Figure 1 shows a typical progression: no EBR/shims → prominent edge bead; EBR on reduces edge rise; EBR + lip shims yields a nearly flat profile with low sinusoidal residual. In practice this corresponds to CV% reduction (e.g., 3.2% → 1.6% → ≤1.0%). [3–6]

Flow–speed process window

Figure 2 maps a Uniformity Index; low-flow/high-speed corners starve, while high-flow/low-speed corners rib. A broad mid-band provides robust run conditions and changeover headroom. This window becomes the rate-increase roadmap during scale-up. [4–6]

Manifold design and distribution tuning

Figure 3 compares T-slot (edge-rich) with coat-hanger (more even). Adding distribution tuning (restrictors/shims) flattens the profile further, enabling higher solids% (dose via solids, not wet gap) without lateral tilt—key to curl control downstream. [2–5]

Discussion

Engineering rules that hold at scale

• Chase dose with solids%, not wet gap. Larger gaps magnify edge bead and leveling time; higher solids% plus flat distribution holds geometry with less curl risk. [2–5]

• EBR is a precision tool, not a crutch. Use vacuum/air-knife EBR to trim bead while keeping the bead-break line stable relative to web wander; pair with web guiding. [3–6]

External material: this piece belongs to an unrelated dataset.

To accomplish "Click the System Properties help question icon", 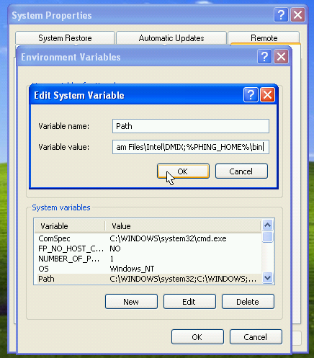I will [281, 15].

• Manifold first, shims second. Fix gross maldistribution at the manifold; use lip shims for fine trim. A tuned coat-hanger with mild shimming outperforms brute-force shimming of a poor manifold. [2–4]

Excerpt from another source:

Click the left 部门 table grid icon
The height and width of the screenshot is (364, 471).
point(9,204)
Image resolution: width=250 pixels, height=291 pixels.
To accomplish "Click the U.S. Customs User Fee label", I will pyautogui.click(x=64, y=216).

• Instrument before speed. Align inline thickness to lab (GR&R), then grow speed inside the process window using SPC/EWMA alarms on cross-web metrics. [5–8]

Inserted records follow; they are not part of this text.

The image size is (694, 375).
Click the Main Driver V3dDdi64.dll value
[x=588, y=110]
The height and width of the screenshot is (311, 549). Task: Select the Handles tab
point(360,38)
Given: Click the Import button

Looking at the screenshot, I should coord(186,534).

• Keep lips clean & parallel. Thermal balance, lip polish, and periodic wipe plans prevent asymmetry from build-up.

Common pitfalls

• Relying only on average coat-weight while ignoring cross-web slope.

• Over-tight EBR that invades the product lane under wander, creating edge voids.

• Increasing flow alone to fix ribbing—often worsens waves; adjust speed, viscosity, and impingement together. [4–6]

Conclusion

Slot-die ODF success is written in distribution and edges. By pairing a well-engineered coat-hanger manifold with EBR + lip-shim tuning and operating inside a mapped flow–speed window, teams can achieve ≤1% thickness CV, stable assay, and low-curl, pouch-ready films at commercial speed.

References

1. Slot-die fundamentals: gap, lip geometry, and flow distribution.

2. Manifold design (T-slot vs coat-hanger) and restrictor tuning for cross-web uniformity.

3. Edge-bead removal (vacuum/air-knife) setup and bead-break stability.

4. Flow–speed windows: starvation, ribbing, and leveling trade-offs.

5. QbD/PAT: inline thickness, vision, historian, GR&R, ALCOA+.

6. Solids% vs wet gap strategy and impact on curl and downstream packaging.

7. Web handling: guidance, tension, and die-lip maintenance for lateral stability.

8. Moisture/drying integration to preserve flatness post-coat.

9. Packaging implications of thickness/curl on seal strength and opening-force windows.